--- TASK MATERIAL Enclosed Below ---

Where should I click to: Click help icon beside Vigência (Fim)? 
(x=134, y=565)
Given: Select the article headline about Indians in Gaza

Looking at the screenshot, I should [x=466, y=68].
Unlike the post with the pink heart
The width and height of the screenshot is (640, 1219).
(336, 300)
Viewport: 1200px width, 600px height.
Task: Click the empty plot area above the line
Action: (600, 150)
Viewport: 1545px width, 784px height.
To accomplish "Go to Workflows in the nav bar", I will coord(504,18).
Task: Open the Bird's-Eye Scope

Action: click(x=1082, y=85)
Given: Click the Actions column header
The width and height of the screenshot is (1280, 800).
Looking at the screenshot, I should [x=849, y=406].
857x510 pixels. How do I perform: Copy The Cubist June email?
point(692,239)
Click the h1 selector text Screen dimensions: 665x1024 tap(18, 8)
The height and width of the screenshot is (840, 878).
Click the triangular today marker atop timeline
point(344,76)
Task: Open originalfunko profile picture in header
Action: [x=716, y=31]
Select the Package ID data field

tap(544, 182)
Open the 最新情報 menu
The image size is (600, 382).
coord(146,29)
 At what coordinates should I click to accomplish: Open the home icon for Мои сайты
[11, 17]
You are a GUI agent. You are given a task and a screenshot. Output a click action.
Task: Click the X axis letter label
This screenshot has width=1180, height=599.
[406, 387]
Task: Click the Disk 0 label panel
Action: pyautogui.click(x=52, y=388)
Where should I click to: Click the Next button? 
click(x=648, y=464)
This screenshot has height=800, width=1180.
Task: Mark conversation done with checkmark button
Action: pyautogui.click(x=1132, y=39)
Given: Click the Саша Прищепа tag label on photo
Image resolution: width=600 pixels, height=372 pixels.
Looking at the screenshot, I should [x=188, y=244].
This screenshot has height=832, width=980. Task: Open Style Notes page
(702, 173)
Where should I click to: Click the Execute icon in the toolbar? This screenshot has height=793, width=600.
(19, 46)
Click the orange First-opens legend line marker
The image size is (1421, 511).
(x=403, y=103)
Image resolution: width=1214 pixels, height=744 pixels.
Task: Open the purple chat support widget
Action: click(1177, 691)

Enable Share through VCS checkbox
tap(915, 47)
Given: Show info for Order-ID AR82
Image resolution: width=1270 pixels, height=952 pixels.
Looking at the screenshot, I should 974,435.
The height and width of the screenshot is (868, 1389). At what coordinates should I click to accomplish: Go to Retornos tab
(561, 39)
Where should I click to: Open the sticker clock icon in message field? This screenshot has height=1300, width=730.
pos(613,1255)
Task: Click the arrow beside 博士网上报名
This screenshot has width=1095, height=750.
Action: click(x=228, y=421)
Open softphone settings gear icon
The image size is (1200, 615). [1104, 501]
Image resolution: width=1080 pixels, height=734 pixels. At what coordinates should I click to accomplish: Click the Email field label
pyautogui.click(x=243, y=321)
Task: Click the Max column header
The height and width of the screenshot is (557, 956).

--- End of Enclosed TASK MATERIAL ---

§ **EXERCISE**
Write the data from above out again, exactly.

§ **THE COMPLETED TASK**
Where should I click to: Click help icon beside Vigência (Fim)? 
(x=134, y=565)
Given: Select the article headline about Indians in Gaza

Looking at the screenshot, I should [x=466, y=68].
Unlike the post with the pink heart
The width and height of the screenshot is (640, 1219).
(336, 300)
Viewport: 1200px width, 600px height.
Task: Click the empty plot area above the line
Action: (600, 150)
Viewport: 1545px width, 784px height.
To accomplish "Go to Workflows in the nav bar", I will coord(504,18).
Task: Open the Bird's-Eye Scope

Action: click(x=1082, y=85)
Given: Click the Actions column header
The width and height of the screenshot is (1280, 800).
Looking at the screenshot, I should [x=849, y=406].
857x510 pixels. How do I perform: Copy The Cubist June email?
point(692,239)
Click the h1 selector text Screen dimensions: 665x1024 tap(18, 8)
The height and width of the screenshot is (840, 878).
Click the triangular today marker atop timeline
point(344,76)
Task: Open originalfunko profile picture in header
Action: [x=716, y=31]
Select the Package ID data field

tap(544, 182)
Open the 最新情報 menu
The image size is (600, 382).
coord(146,29)
 At what coordinates should I click to accomplish: Open the home icon for Мои сайты
[11, 17]
You are a GUI agent. You are given a task and a screenshot. Output a click action.
Task: Click the X axis letter label
This screenshot has width=1180, height=599.
[406, 387]
Task: Click the Disk 0 label panel
Action: pyautogui.click(x=52, y=388)
Where should I click to: Click the Next button? 
click(x=648, y=464)
This screenshot has height=800, width=1180.
Task: Mark conversation done with checkmark button
Action: pyautogui.click(x=1132, y=39)
Given: Click the Саша Прищепа tag label on photo
Image resolution: width=600 pixels, height=372 pixels.
Looking at the screenshot, I should [x=188, y=244].
This screenshot has height=832, width=980. Task: Open Style Notes page
(702, 173)
Where should I click to: Click the Execute icon in the toolbar? This screenshot has height=793, width=600.
(19, 46)
Click the orange First-opens legend line marker
The image size is (1421, 511).
(x=403, y=103)
Image resolution: width=1214 pixels, height=744 pixels.
Task: Open the purple chat support widget
Action: click(1177, 691)

Enable Share through VCS checkbox
tap(915, 47)
Given: Show info for Order-ID AR82
Image resolution: width=1270 pixels, height=952 pixels.
Looking at the screenshot, I should 974,435.
The height and width of the screenshot is (868, 1389). At what coordinates should I click to accomplish: Go to Retornos tab
(561, 39)
Where should I click to: Open the sticker clock icon in message field? This screenshot has height=1300, width=730.
pos(613,1255)
Task: Click the arrow beside 博士网上报名
This screenshot has width=1095, height=750.
Action: click(x=228, y=421)
Open softphone settings gear icon
The image size is (1200, 615). [1104, 501]
Image resolution: width=1080 pixels, height=734 pixels. At what coordinates should I click to accomplish: Click the Email field label
pyautogui.click(x=243, y=321)
Task: Click the Max column header
The height and width of the screenshot is (557, 956).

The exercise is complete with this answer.